The college has revoked recognition its students' Democratic club because, it says, the party opposes the school's conservative principals. See the story here in the Richmond Times-Dispatch.
I have been working with some smart, professional people (and some impressive students) at Liberty for several years and my overall impression has changed dramatically. Liberty has impressed me in many of the same ways it impressed Kevin Roose in his recent book The Unlikely Disciple. Its image overall has moderated, as well, and this decision can do absolutely nothing but harden its perception to people of genuine conservative, moderate or liberal beliefs.
"Conservative principles" must include freedom of speech and expression, freedom from political pressure, freedom to gather in groups of like-minded people and freedom to vote as you see fit. The Constitution says nothing about abortion and sexual preference, but it directly addresses each of the aforementioned freedoms and they are as sacred as anything Liberty officials believe.

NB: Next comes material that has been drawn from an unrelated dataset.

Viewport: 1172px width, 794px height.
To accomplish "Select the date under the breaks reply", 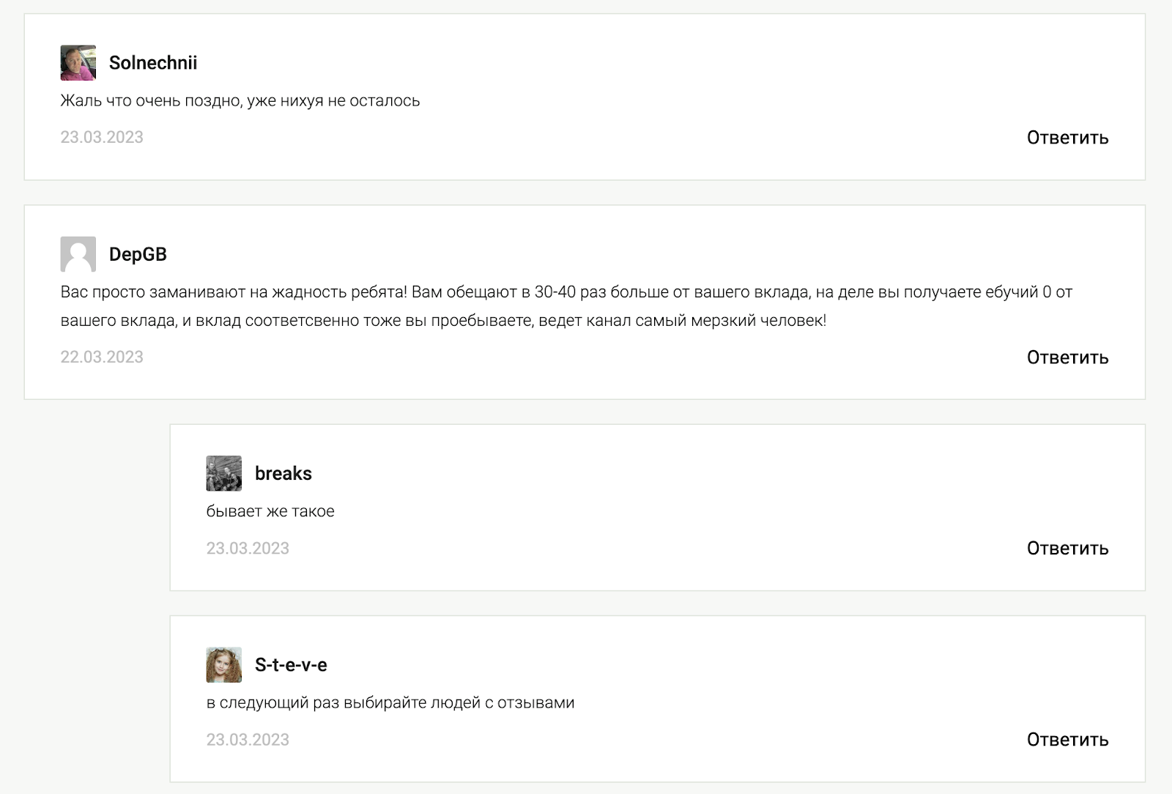I will click(248, 548).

There are plenty of examples of conservative Democrats (our two Senators would be a good start) and "liberal" Republicans (George Bush was the biggest-spender in U.S. presidential history). Few, however, meet all the purity litmus tests of the fringes of their parties and that's where Liberty is establishing firm footing with this unwise--foolish, even--decision. A university is telling students they have no right to their own thoughts, their own beliefs, their own actions. They must be controlled by central thought command.
There are some good people at Liberty who will have a difficult time explaining this hard line opposing a basic freedom. This is disappointing to me personally because I like a lot of people at Liberty.